I don’t think the behaviour of the Heir to the Throne is comparable to the feasting of the rich during the Blitz.
I’m no Republican but somewhow my heart fails to bleed for this man. Does he still have someone to squirt toothpaste onto his brush?
We have a Royal family to be ‘Royal’ – above us. That’s the whole point of a Royal family.
Quite: ‘Above us’ in the Highlands.
Is this an extract from the Grauniad perhaps, or the Indescribable. For my part my work will carry on as always. I’ll continue to evict my tenants on the end of a pitchfork, spit on all I pass in the street, use my horseless carriage as oft as I feel fit and thrash any of my labourers who fail to turn up to put in a full day’s work in my factories. My company shops will continue to sell whatever can be obtained from the skips at the back of supermarkets whatever they may be and in this time of plague, may God help you all to Kingdom Come!
Yes, but wasn’t it so reassuring to be told that he was “working” from one of his many homes, even though that left us wondering what this “work” he does actually is?
I watched a documentary years ago in which Prince Charles was writing a thank you letter from his writing desk in Sandringham, his travel bag at his feet, ready I imagine to travel on to his writing desk in Balmoral for another thank you letter, then Highgrove for another, then Clarence House, and so on. I rather like this imperial monarchy in the grand manner because it is a way of keeping the past alive. If only we could commercialise it by selling tickets to social climbing Americans, Russians and Chinese (£10,000 to watch the Prince having breakfast etc), it would work wonders for the balance of payments.

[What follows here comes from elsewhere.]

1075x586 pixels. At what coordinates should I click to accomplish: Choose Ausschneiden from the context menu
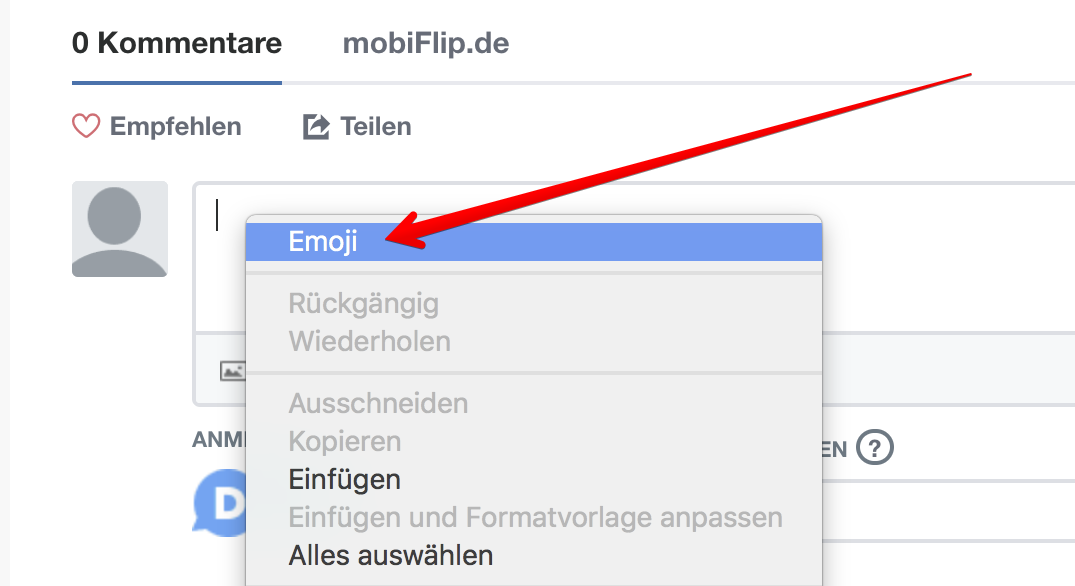coord(378,404)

You must be pretty ignorant and prejudiced to have no idea of all the work done by Prince Charles. Why bother to read this crap on SR when one can read similar drivel in “The Guardian”?
I’m sure Prince Charles works very hard indeed, as do his staff and the officers of Special Branch. If he can raise people’s spirits, that’s great. The point is that other people work very hard too and, in the case of Kayla Williams, deserve better. One does not need to be a Guardianista to observe this.